Пеллико С. Мои темницы. Штильгебауер Э. Пурпур. Ситон-Мерримен Г. В бархатных когтях - страница 15
XXI
В другой недостойной боязни людского мнения я должен обвинить себя. Мой сосед не был атеистом, а, напротив, говорил иногда о религиозных чувствах, как человек, ценящий их и не чуждый их; но у него все-таки было много безрассудных предубеждений против христианства, на которое он смотрел не столько с точки зрения его истинной сущности, сколько с точки зрения его злоупотреблений. Его прельстила поверхностная философия, предшествовавшая французской революции и следовавшая за ней. Ему казалось, что можно почитать Бога с большею правильностью, чем учить евангелие. Не ознакомившись хорошо с Кондильяком и Праси, он почитал их величайшими мыслителями и воображал, что этот последний дал законченность всем возможным метафизическим изысканиям.

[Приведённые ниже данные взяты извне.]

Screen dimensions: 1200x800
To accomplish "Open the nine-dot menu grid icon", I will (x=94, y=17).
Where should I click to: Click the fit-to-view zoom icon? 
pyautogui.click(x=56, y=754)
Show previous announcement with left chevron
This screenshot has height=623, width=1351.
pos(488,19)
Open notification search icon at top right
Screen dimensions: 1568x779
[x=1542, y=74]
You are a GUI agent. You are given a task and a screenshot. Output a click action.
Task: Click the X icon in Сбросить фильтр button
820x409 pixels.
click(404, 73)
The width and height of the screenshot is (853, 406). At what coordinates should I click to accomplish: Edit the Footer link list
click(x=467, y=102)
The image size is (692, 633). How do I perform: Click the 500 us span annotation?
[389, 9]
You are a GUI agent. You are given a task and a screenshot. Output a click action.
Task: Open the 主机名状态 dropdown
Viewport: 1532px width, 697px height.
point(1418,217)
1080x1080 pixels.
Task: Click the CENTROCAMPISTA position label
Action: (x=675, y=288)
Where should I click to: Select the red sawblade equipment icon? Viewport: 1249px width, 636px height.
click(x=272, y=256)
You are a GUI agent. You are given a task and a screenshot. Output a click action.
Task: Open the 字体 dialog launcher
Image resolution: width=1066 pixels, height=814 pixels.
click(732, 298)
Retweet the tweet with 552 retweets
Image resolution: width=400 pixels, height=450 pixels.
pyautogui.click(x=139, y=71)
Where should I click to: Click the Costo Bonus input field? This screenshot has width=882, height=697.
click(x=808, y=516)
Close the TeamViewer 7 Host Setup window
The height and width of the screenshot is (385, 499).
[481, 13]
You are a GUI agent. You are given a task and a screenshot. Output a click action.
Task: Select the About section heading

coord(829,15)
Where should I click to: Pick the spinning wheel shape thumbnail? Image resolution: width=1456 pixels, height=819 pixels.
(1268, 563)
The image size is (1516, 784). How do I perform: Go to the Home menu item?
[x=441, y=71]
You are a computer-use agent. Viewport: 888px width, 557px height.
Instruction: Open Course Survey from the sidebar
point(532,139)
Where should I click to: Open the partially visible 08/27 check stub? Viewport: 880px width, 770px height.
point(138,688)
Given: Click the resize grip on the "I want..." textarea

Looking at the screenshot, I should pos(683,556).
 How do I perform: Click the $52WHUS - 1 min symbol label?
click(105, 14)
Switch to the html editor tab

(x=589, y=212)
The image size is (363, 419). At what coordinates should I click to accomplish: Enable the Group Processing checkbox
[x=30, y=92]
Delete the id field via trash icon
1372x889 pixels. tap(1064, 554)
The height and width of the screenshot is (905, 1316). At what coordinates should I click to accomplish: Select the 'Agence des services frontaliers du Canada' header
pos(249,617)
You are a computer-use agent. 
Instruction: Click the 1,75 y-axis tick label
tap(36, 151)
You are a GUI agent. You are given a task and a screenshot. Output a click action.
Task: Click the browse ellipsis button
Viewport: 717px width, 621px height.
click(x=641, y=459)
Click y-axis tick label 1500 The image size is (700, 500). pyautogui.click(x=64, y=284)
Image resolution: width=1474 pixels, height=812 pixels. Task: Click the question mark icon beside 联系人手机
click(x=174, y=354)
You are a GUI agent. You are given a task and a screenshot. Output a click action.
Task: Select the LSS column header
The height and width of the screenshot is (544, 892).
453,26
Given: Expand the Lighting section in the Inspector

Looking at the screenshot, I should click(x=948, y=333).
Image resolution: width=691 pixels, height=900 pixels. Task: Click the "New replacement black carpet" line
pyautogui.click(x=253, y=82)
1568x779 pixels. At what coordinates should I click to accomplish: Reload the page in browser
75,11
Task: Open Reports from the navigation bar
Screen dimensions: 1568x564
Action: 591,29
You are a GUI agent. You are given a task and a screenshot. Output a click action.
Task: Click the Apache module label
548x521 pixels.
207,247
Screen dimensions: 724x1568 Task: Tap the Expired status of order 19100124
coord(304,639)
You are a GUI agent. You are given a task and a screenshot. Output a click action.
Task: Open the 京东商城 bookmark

Я, который довел гораздо дальше свое философское образование; я, который чувствовал слабость экспериментальной доктрины; я, который знал грубые ошибки критики, какою был охвачен век Вольтера, с целью порочить христианство; я, прочитавший Гене и других благородных обличителей этой ложной критики; я, убежденный в том, что нельзя логикою вещей допускать Бога и отрицать Евангелие; я, считавший таким пошлым делом следовать за течением антихристианских мнений и не уметь возвыситься до понимания того, на сколько прост и высок католицизм, не в карикатурном своем виде, — я имел низость принести все это в жертву боязни людского мнения. Меня смущали шутки моего соседа, хотя и не могла от меня скрыться их пустота. Я скрывал свою веру, колебался, раздумывал, будет ли удобно или неудобно противоречить ему, говорил себе, что это бесполезно, и хотел убедить себя, что я оправдан.
Низость! Трусость! Что нужды в кичливой силе прославленных мнений без всякого основания? Правда, что неуместное рвение есть безрассудство и может еще больше раздражать того, кто не верит. Но признаваться откровенно и в то же время скромно в том, что ты твердо считаешь важною истиной, и признаваться в этом даже и там, где не ожидаешь одобрения, где ты предполагаешь, что не избегнешь небольшого презрения или насмешки, — вот это есть истинный наш долг. И это благородное признание всегда может быть выполнено так, чтобы здесь не было неуместного характера миссионерства.
Должно признаваться в важной истине во всякое время, потому что, если нельзя надеяться, что немедленно познают эту истину, можно однако же этим дать такой толчок душе другого, который произведет большее беспристрастие суждений, а за этим последует победа света.
XXII
В этой комнате я прожил месяц и несколько дней. В ночь с 18 на 19 февраля 1821 года я был разбужен шумом засовов и замков; вижу, что входит несколько человек с фонарем: первая представившаяся мне мысль была та, что пришли задушить меня. Но пока я, недоумевая, смотрел на эти фигуры, подходит ко мне с любезным видом граф Б. и говорит мне, чтобы я оделся бы поскорее для выхода отсюда.
Я был поражен этими неожиданными словами, и у меня появилась безумная надежда, что меня отправят к границам Пьемонта. Возможно ли, чтобы такая буря и улеглась таким образом? Неужели я вновь получу желанную свободу? Неужели я снова увижу моих дорогих родителей, братьев, сестер?
Но недолго волновали меня эти обманчивые мечты. Я быстро оделся и последовал за своими спутниками, не попрощавшись со своим соседом. Мне показалось, что я слышал его голос, и мне было жаль того, что я не мог отвечать ему.
— Куда мы едем? — спросил я у графа, садясь в коляску с ним и с жандармским офицером.
— Я не могу вам сказать этого, пока мы не будем в миле от Милана.
Я видел, что коляска не поехала к Верчельским воротам, и мои надежды разлетелись в прах!
Я замолчал. Была прелестнейшая лунная ночь. Я смотрел на эти милые улицы, по которым столько лет ходил таким счастливым, на эти дома, на эти церкви. Все пробуждало во мне тысячи сладких воспоминаний.
О, бульвар Восточных Ворот! О, вы, общественные сады, где я столько раз гулял с Фосколо, с Монти, с Людовико ди-Бреме, с Пьетро Борсьери, с Порро и с его детьми, со столькими другими милыми людьми, беседуя с ними в полном расцвете жизни и надежд! О, как, говоря себе, что я вижу вас в последний раз, о, как при вашем быстром исчезновении из моей жизни, я чувствовал, что я любил и люблю вас! Когда мы выехали из ворот, я надвинул шляпу на глаза и плакал.